2004年7月 4日 (日)

『夏のかんむり』 片山令子

夏のかんむりお気に入りのサイトでこの詩集の紹介がされていて、衝動的に買ってしまったのだけど、片山令子さんの使われる言葉が大好きなので、この詩集もわたしにとっては大満足だった。

湿度をたっぷりと含んだ夏の空気と、ノスタルジックな風合い。大人になることの痛みと、悲しみと、諦めと、そして希望。捨てるんじゃなくて「この身に持ち続ける」ことを選んだ少女の澄んだ瞳。片山さんは、きっといくつになっても「オバサン」にはなり得ないように思う。

全部で26編の詩のうち、特に気に入ったのは「くるみの木」「わたしを生んだ土地には今も」「ぐみ」の3つ。どれも植物の瑞々しさにあふれ、季節と共に移ろうその姿に自らを重ねて、わずかな悲しみの実のなる詩。そして、詩と同等に素敵なのが、自身による「あとがき」の短い文章。
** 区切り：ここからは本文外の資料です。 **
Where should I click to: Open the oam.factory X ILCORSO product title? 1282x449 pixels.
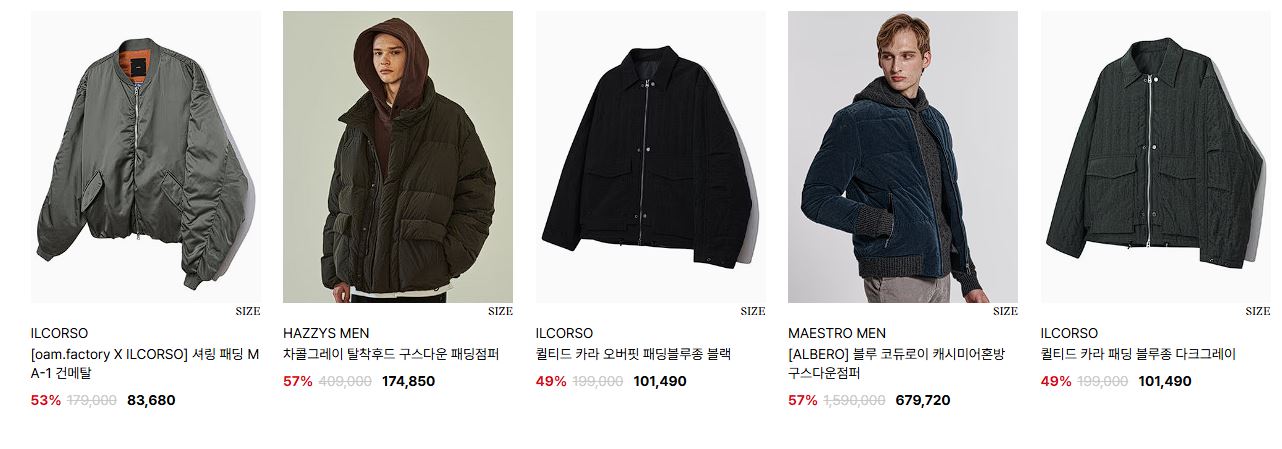tap(145, 363)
手の中に入りやすい軽い本にしよう、と考えたのは、わたしがよく本を持ち歩いて読むからだった。好きな詩集のふちは、みなフェルトのようになっている。詩は地図だと思う。詩のことばそのものは、ただ文字がまばらにならんでいるだけのもの。地図がそこへ行くひとにしか意味がないのと同じだ。でもそこへ行ってみようというひとがあらわれると、地図は急に息を吹き込まれ、きれいに曲がった道や、聖らかな切り通しや、秘められた沼のありかを教えてくれる。


装幀は片山健さん。すべての詩に片山健さんの絵を添えて是非絵本にしてもらいたいものだ。もちろんその時は、線画ではなく、筆の先に滴り落ちるほどの水を含ませた水彩画が良い。